Well, what about the effect that Ms Rappard's actions had on the student affected? Here's what she told the District Court about that issue:
The student, whose identity was suppressed, said being shouted at, first when she was at the checkout and then a few minutes later outside the supermarket, left her shaken.
''I was crying and shocked. I just felt lonely and scared,'' she told the court.
She had since had nightmares and the incident had affected her studies.
That's bad, and I am sorry the student felt that way. But here's the crux of the matter - whose fault is it that Ms Rappard's expression had this impact? Is it Ms Rappard's, because she has so contravened generally accepted values of civility that the hurt caused was both entirely predictable and beyond that which should be permitted? Or is it the student's, because she is failing to display the sort of resiliance and tough-mindedness needed to live in a society with multiple, conflicting views on how the world should be?
In other words, who should be expected to be "tolerant" here? Ms Rappard, by refraining from expressing vehemently her views on the student's religious choices? Or the student, by just sucking up Ms Rappard's boorish behaviour and carrying on with her life?
So here's the question we (where "we" are nice liberal folks who share in the positive values of tolerance and respect for others) face. Can we find some way to draw a line that allows us to get all the good things we want out of a commitment to free speech, while still saying that Ms Rappard's particular behaviour ought to attract the sanction of the criminal law?
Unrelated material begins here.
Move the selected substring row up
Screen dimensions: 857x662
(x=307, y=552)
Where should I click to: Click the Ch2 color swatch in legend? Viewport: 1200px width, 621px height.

Or, are we forced by our commitment to tolerance and respect for others to agree with Ms Rappard's assessment of the Court's verdict?
The guilty finding was an example of political correctness ''gone mad'', she said.
''Telling a woman to take a burqa off is in my mind not offensive,'' she said.
Discuss amongst yourselves (politely, whilst demonstrating an appropriate level of tolerance for the views of others ... such level to be arbtrarily determined by those individuals with access to the power of edit).